(Task material):
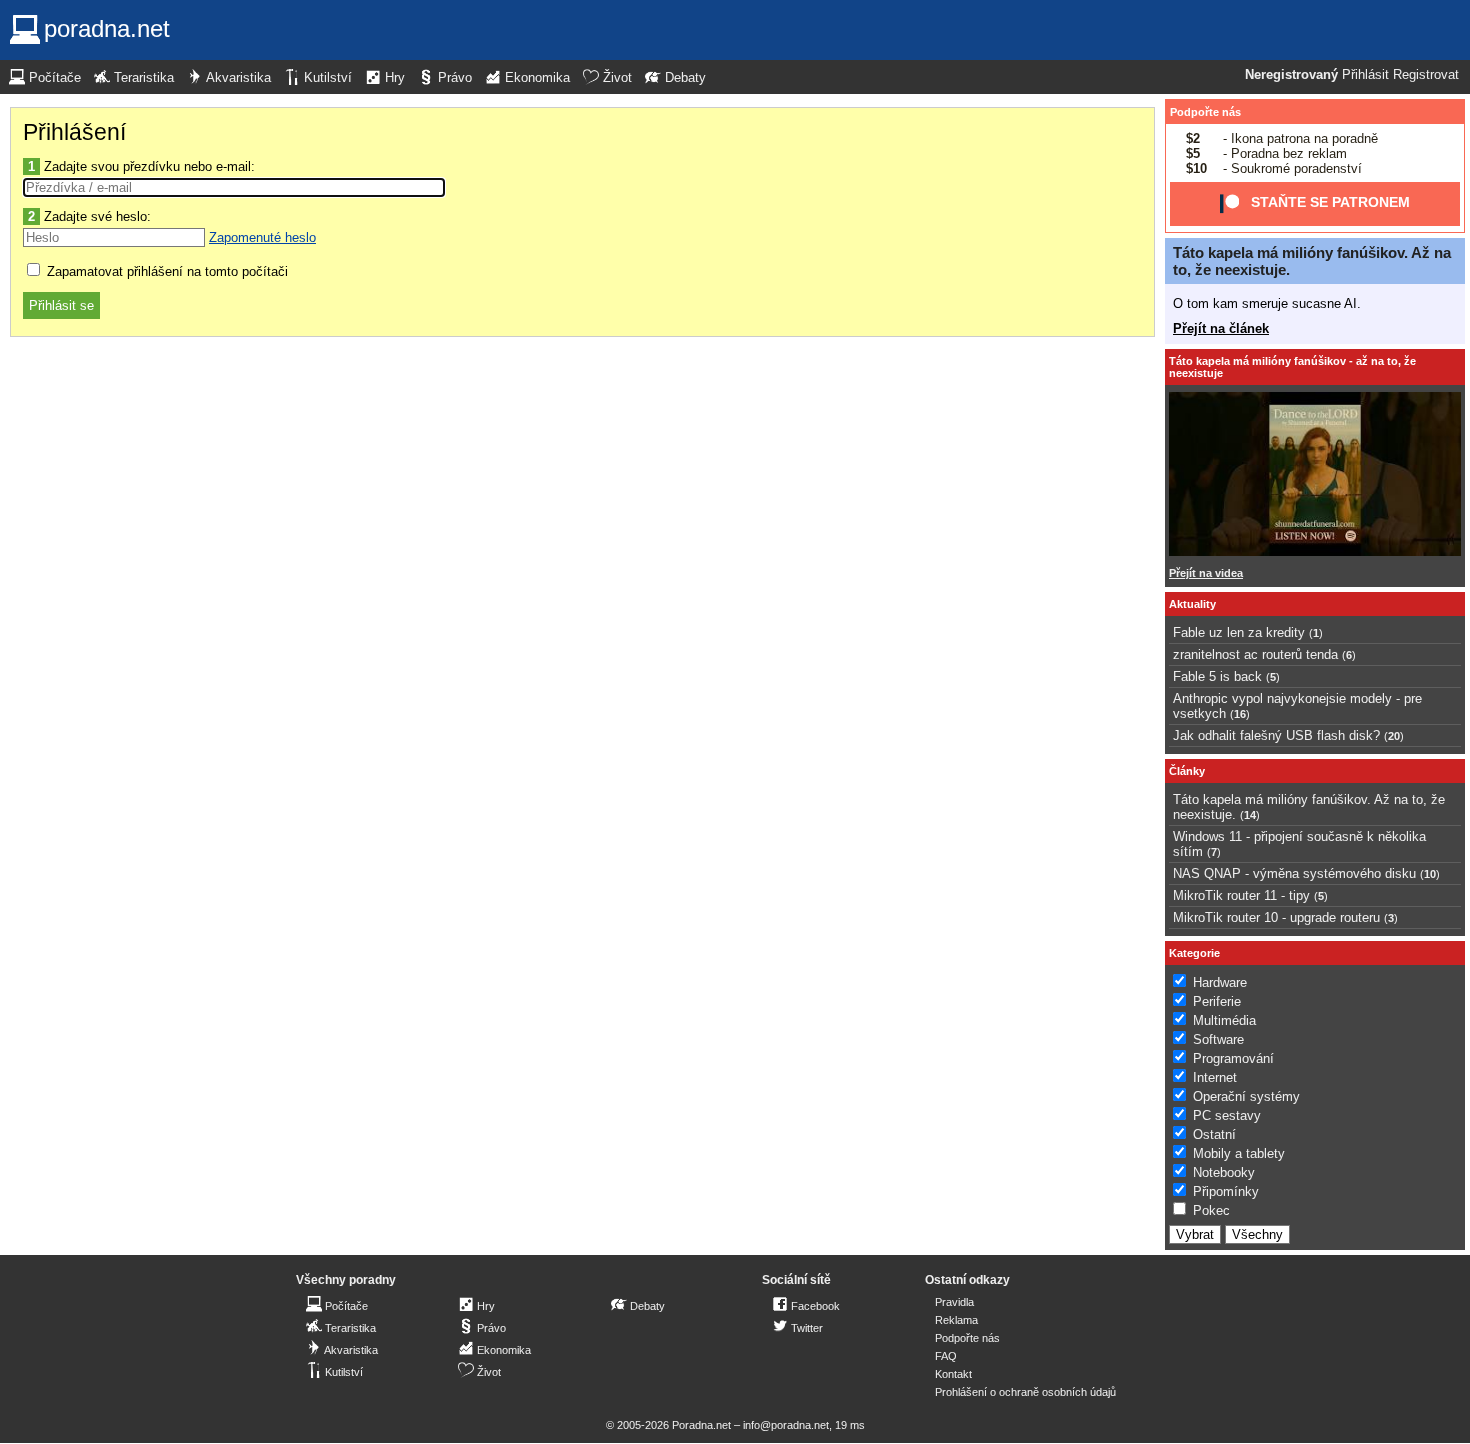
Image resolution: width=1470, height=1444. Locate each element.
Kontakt (953, 1374)
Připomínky (1226, 1191)
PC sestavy (1227, 1115)
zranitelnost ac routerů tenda (1255, 654)
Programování (1233, 1058)
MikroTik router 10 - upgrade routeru (1276, 917)
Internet (1215, 1077)
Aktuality (1192, 604)
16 (1240, 714)
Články (1187, 771)
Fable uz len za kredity (1239, 632)
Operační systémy (1246, 1096)
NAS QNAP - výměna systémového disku (1294, 873)
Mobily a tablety (1239, 1153)
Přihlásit (1365, 75)
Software (1218, 1039)
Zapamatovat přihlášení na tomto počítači (165, 271)
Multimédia (1224, 1020)
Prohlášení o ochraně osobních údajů (1025, 1392)
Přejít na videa (1206, 573)
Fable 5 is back (1217, 676)
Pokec (1211, 1210)
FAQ (946, 1356)
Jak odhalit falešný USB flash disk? (1276, 735)
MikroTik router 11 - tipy (1241, 895)
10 (1430, 874)
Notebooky (1224, 1172)
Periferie (1217, 1001)
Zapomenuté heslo (262, 237)
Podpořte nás (1205, 112)
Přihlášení (74, 132)
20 (1394, 736)
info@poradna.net (786, 1425)
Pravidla (954, 1302)
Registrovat (1426, 75)
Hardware (1220, 982)
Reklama (956, 1320)
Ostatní (1214, 1134)
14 (1250, 815)
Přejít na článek (1221, 328)
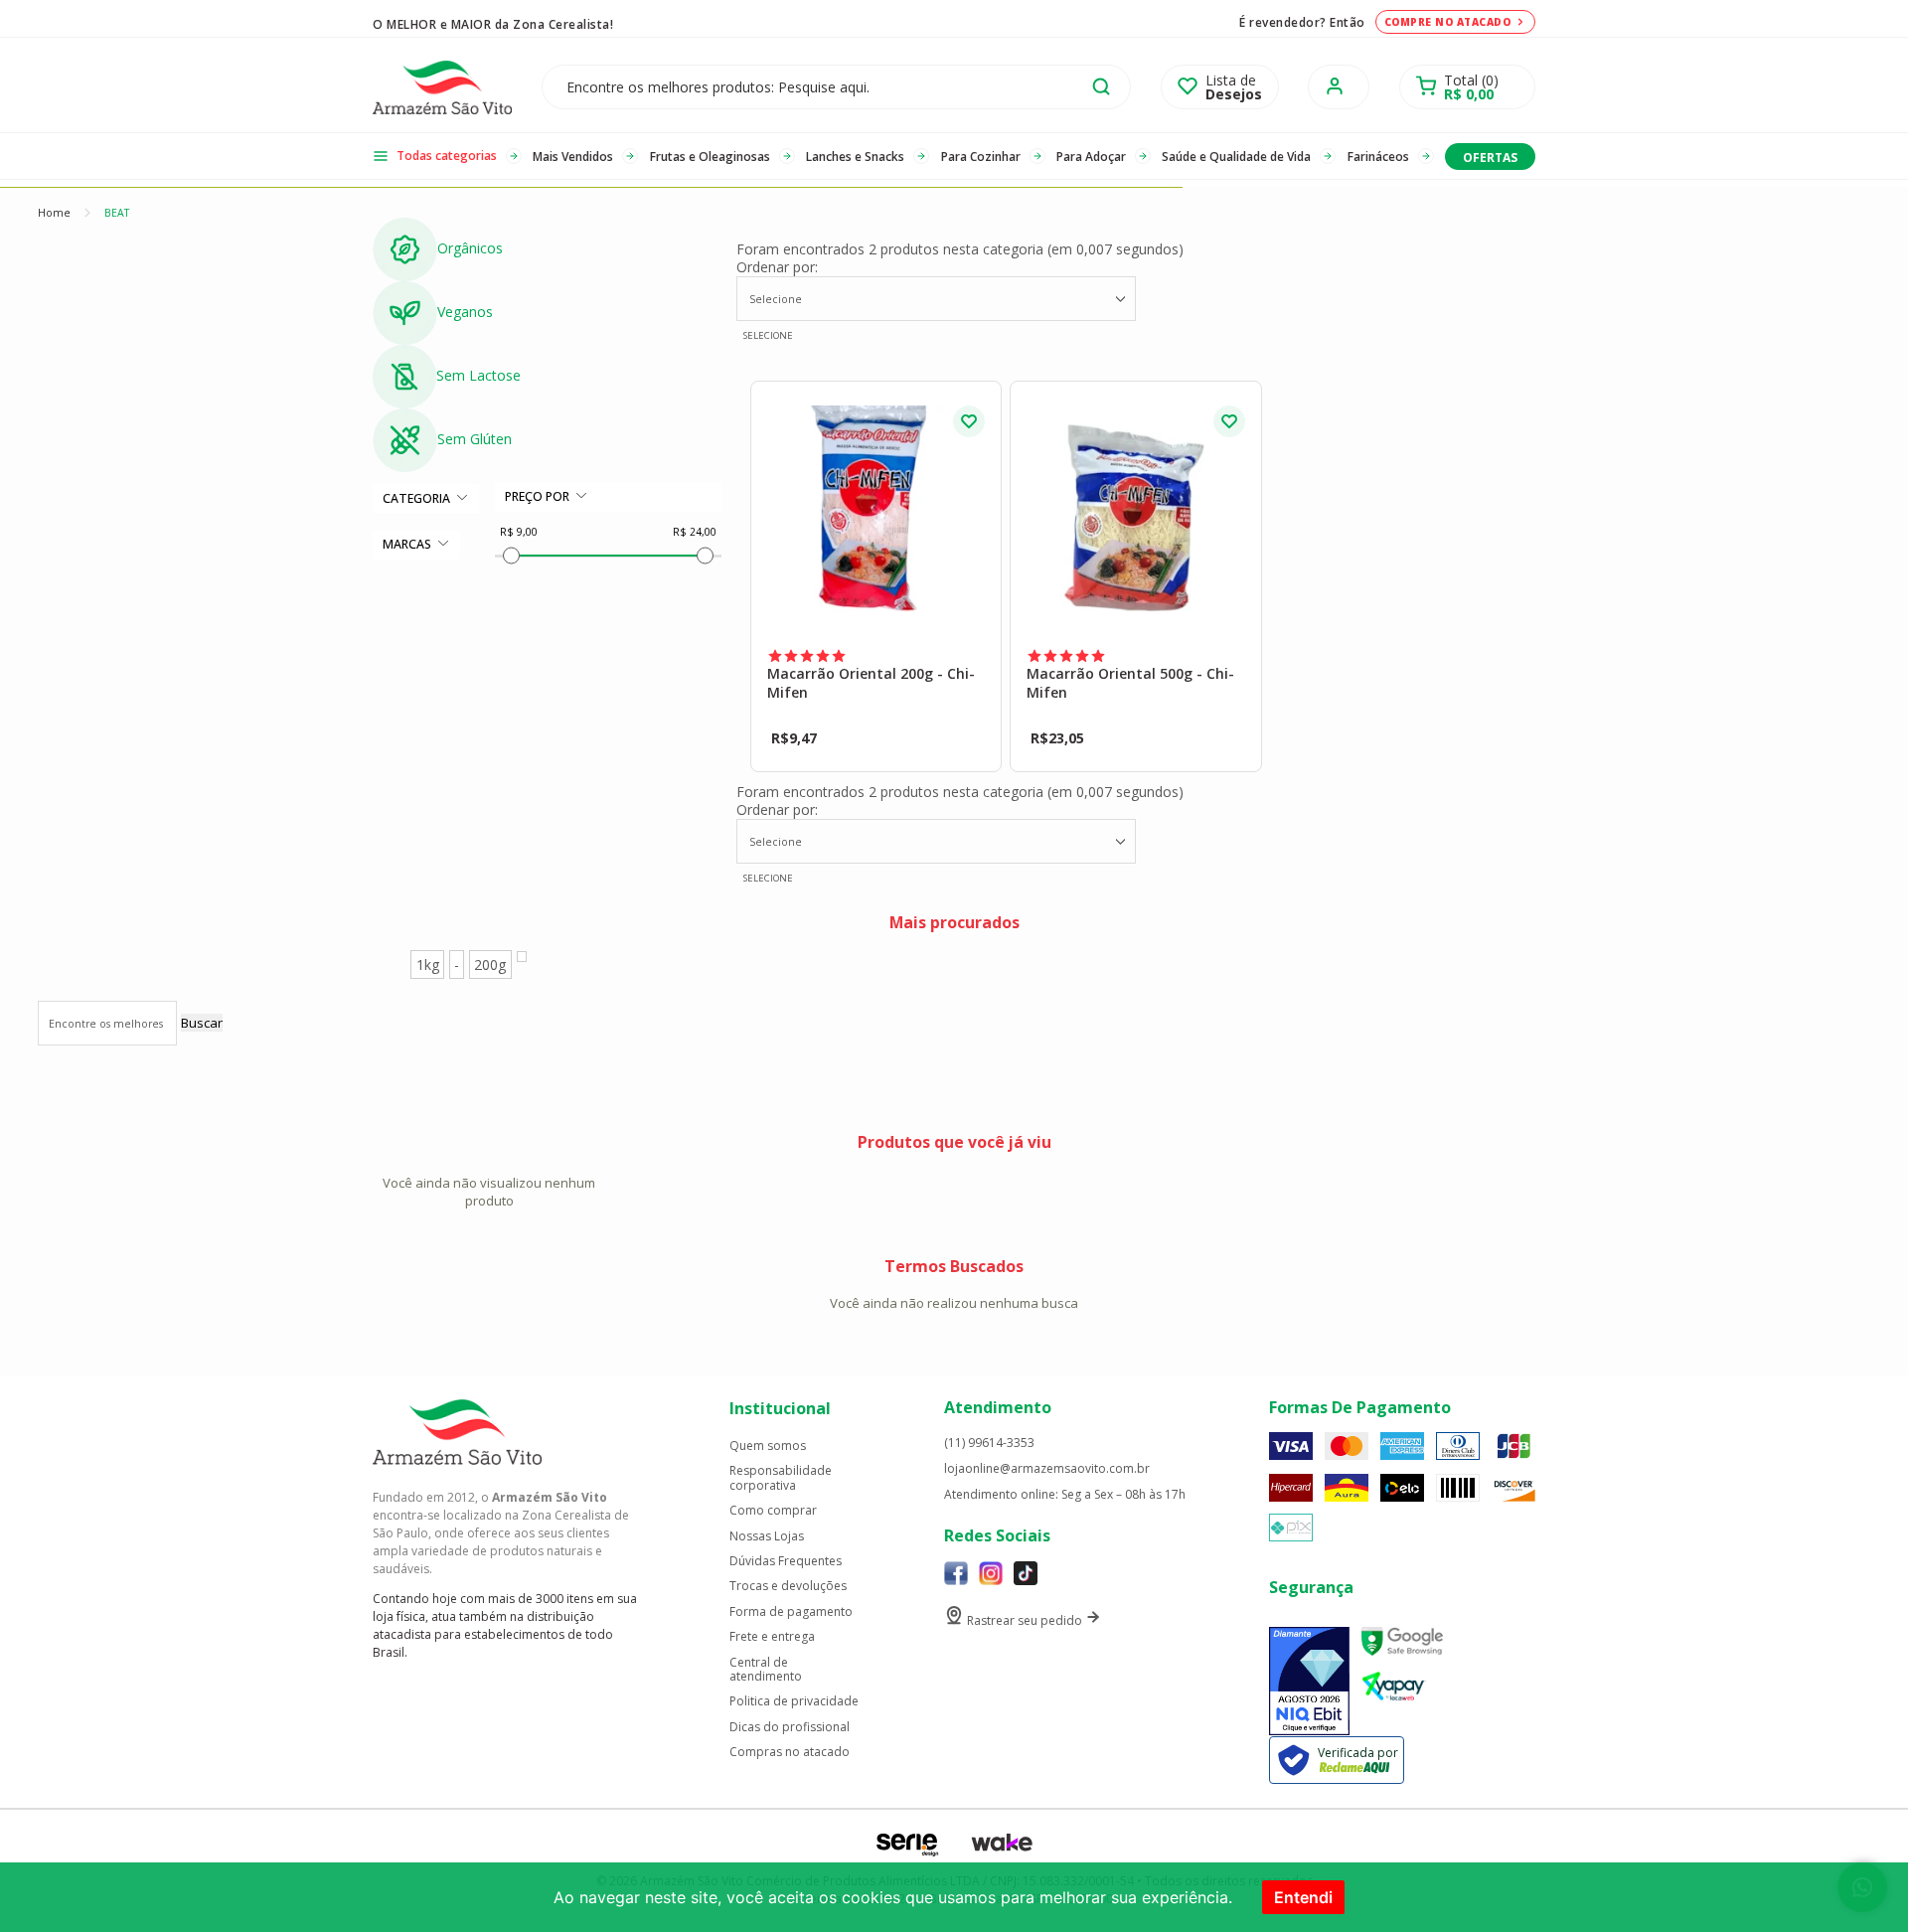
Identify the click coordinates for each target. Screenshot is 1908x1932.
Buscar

(Instructions for the task):
Omit the pictures and write out the lines above from the one with "Pravidla (954, 1302)" through the last, unchanged.

(Exercise answer):
Pravidla (954, 1302)
Registrovat (1426, 75)
Hardware (1220, 982)
Reklama (956, 1320)
Ostatní (1214, 1134)
14 (1250, 815)
Přejít na článek (1221, 328)
Identify the click coordinates for each target. Screenshot is 1908x1932.
Buscar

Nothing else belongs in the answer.